Sin hablar con nadie
Sin hablar con nadie
Leía en un número de Mujer Hoy de julio una columna de Carme Chaparro, "Solos sin estarlo", donde describe a una mujer que vive sola, y que en el trabajo día tras día sólo intercambia frases cortas y estereotipadas con sus colegas, o las palabras necesarias para tratar con los clientes. Luego a casa sola, sin quedar con amistades, a ver la tele y a dormir, día tras día:
La muerte en soledad o el suicidio son, dice la periodista, con mucha frecuencia el resultado de esta soledad a veces en compañía, donde las personas nos sentimos aisladas y llevamos la vida procurando no reconocer, como si fuese algo vergonzante, que necesitamos contacto humano.
Lo curioso es que la periodista propone como "parte de la solución" un sistema informático de "ayuda virtual emocional", un ordenador que detecte el estado de ánimo de la persona y le mande ánimos y actividades. Lo que nos faltaba, quizá...
En cuanto a mí, observo que me he vuelto comodón o incomunicado con los años. Rara vez inicio una conversación o contacto con mis conocidos—y a los desconocidos en general los ignoro, lo cierto es que no entra en mis costumbres dirigir la palabra para nada a nadie que no conozca, a menos que lo requiera la cortesía o sea absolutamente necesario. Supongo que ayudo a crear ambiente. Creo que me debieron marcar algunas experiencias de hace veinte años, cuando lo hacía más, y con frecuencia el resultado de dirigirle la palabra a alguien que no conocía era que la persona se asustaba, o incluso (en un par de ocasiones) salía huyendo.
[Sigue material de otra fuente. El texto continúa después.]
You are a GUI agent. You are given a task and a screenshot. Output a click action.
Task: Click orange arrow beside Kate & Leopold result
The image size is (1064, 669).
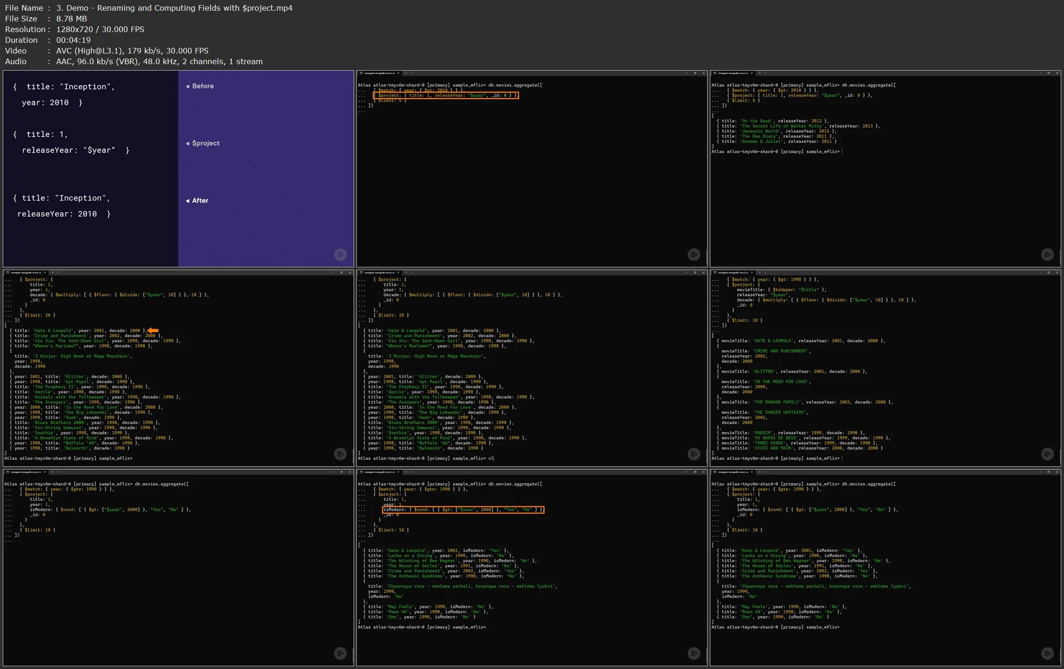pyautogui.click(x=153, y=331)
Pero lo cierto es que el problema es aún más extraño o preocupante. No distingo claramente ya entre lo que aquí se llama una "conversación auténtica" y el mero intercambio de frases rituales en sociedad. No sé si es consecuencia de una visión demasiado clara de lo que es la conversación, o si es síntoma de que he perdido de vista la comunicación auténtica. Y, por cierto, en los ordenadores ni está ni se la espera.